Bro. Junior A. Knight 
Chicopee Lodge
GL Massachusetts


----------



## rfuller (Jan 31, 2014)

My lodge may be potentially looking at a member of one of these clandestine lodges who wishes to be "healed".  My lodge is AF&AM.  At the Grand Master's conference this year they mentioned healing, but it was in the context of coming from out of state after only completing the FC degree with no demit and no way to test proficiency.  They mentioned healing, so I understand there are provisions for it, but that was clearly not the case we are potentially dealing with.  It seem to me the PHA have a pretty well laid out path for people in that position as Bro. Jones (towerbuilder) pointed out, but I'm not clear on how this would work in an AF&AM lodge.  Any AF&AM - TX brothers have any insight on this?


----------



## dfreybur (Jan 31, 2014)

rfuller said:


> Any AF&AM - TX brothers have any insight on this?

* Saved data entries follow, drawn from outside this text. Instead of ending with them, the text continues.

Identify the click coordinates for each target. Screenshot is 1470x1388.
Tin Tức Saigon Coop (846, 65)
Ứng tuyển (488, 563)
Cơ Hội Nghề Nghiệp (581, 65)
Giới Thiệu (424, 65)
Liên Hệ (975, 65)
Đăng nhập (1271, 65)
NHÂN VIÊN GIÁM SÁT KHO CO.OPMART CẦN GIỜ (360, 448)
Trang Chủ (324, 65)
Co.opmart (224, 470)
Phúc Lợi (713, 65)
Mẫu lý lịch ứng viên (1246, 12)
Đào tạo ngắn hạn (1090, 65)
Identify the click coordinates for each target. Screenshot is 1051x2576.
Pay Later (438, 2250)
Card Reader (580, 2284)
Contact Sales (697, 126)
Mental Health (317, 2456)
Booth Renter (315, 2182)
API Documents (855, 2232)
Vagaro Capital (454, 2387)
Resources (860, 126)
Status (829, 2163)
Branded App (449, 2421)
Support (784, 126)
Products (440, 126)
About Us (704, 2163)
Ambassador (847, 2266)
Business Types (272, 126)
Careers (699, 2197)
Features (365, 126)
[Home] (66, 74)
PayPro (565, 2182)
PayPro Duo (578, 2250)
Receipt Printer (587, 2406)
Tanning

Unless the committee on ritual teaches a specific ritual for healing there is no form shorter than retaking his degrees.  Learning a second set of proficiencies should be similar to learning a second ritual.  He already knows he can do it and how to do it, but relearning isn't as easy as learning was in the first place (been there, done that, got that tee shirt, now relearning a third version of ritual).

My suggestion comes in the form of a rhetorical question - How generous can your lodge be about, ahem, "a foreign accent", when he delivers his proficiencies?  Maybe he has "a foreign accent" and his words were blurred to the point you had trouble hearing them just right.  Just sayin' that generosity in the face of "a foreign accent" might happen if you're careful about arranging it.  He could end up going through his degrees pretty quickly.

When filling a chair my lodges find it humorous when bits of California ritual roll off my tongue by mistake when doing Illinois work.  "Dude!"  Same when I do small parts in Texas ritual and I get certain words wrong.  "DA Bears!"

If he wants to go through the line he's got to learn the entire ritual over anyways.  His hurdle would be earning a ritual certificate as that would entail relearning the proficiencies completely without a foreign accent.


----------



## rfuller (Jan 31, 2014)

dfreybur said:


> Unless the committee on ritual teaches a specific ritual for healing there is no form shorter than retaking his degrees.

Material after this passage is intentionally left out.